- **Problem statement**:
Transcribe the following entries word for word; no picture is to appear in the copy.

- **Information**:
________________

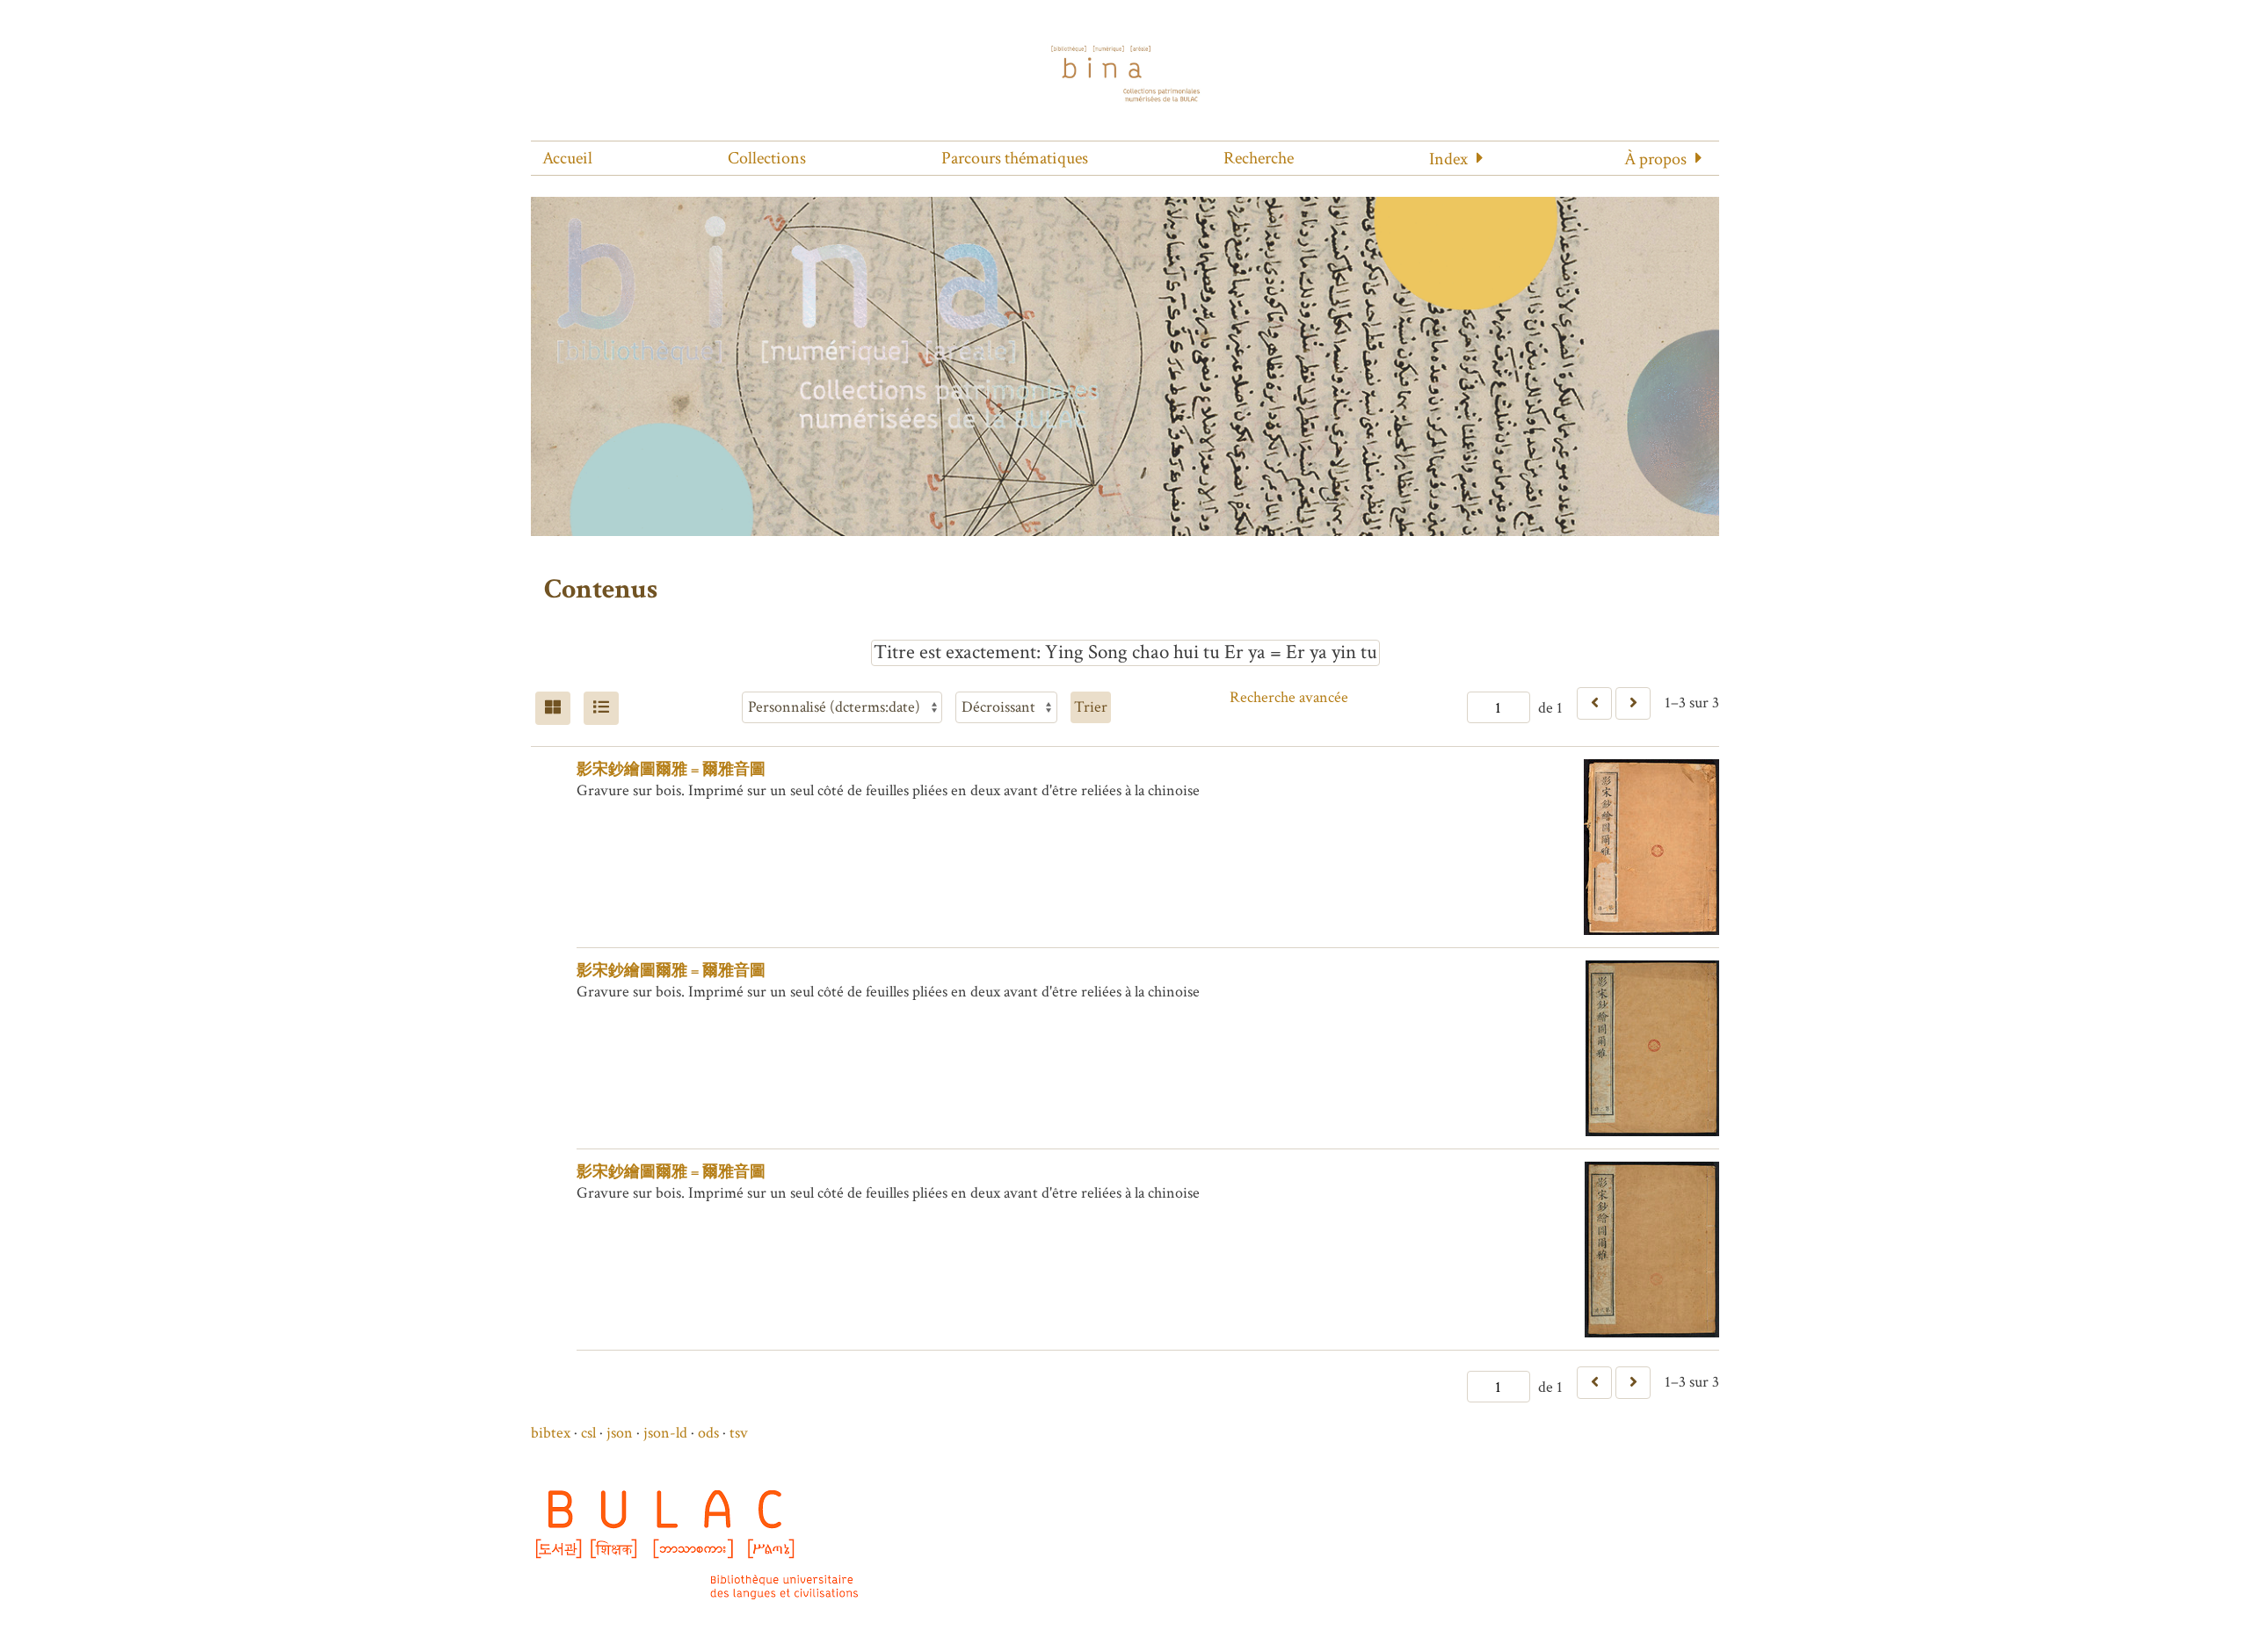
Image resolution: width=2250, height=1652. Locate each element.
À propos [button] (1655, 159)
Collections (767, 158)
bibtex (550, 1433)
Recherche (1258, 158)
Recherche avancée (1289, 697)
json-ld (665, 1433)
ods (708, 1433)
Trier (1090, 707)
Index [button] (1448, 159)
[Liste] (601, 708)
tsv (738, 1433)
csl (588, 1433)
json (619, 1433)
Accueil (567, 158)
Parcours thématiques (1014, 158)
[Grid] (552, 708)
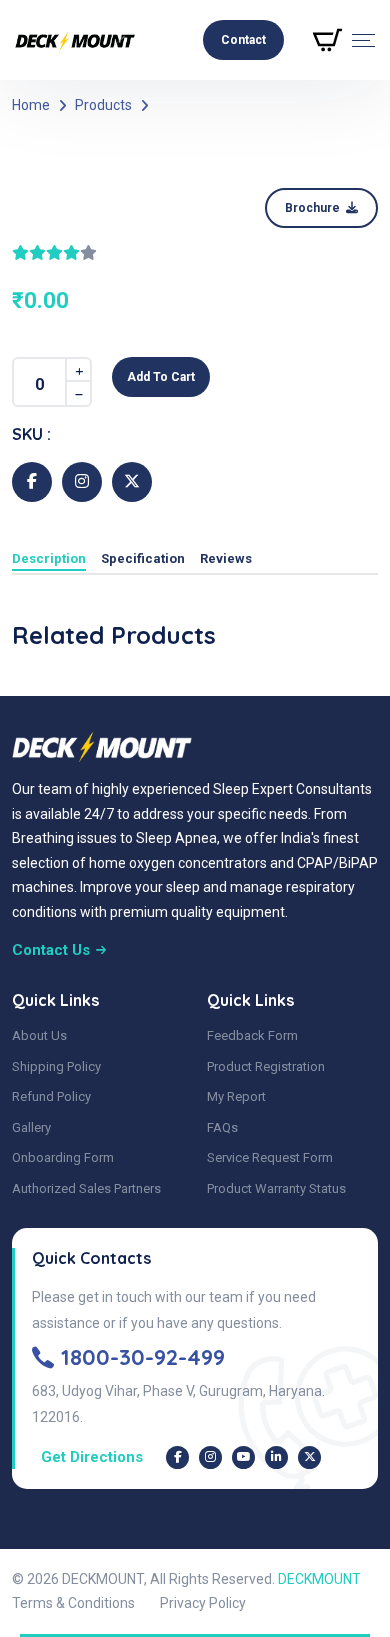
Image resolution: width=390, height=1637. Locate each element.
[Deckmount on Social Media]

________________

- **Response**:
Image resolution: width=2250, height=1652. Locate each element.
À propos [button] (1655, 159)
Collections (767, 158)
bibtex (550, 1433)
Recherche (1258, 158)
Recherche avancée (1289, 697)
json-ld (665, 1433)
ods (708, 1433)
Trier (1090, 707)
Index [button] (1448, 159)
[Liste] (601, 708)
tsv (738, 1433)
csl (588, 1433)
json (619, 1433)
Accueil (567, 158)
Parcours thématiques (1014, 158)
[Grid] (552, 708)
Image resolution: width=390, height=1637. Locate each element.
[Deckmount on Social Media]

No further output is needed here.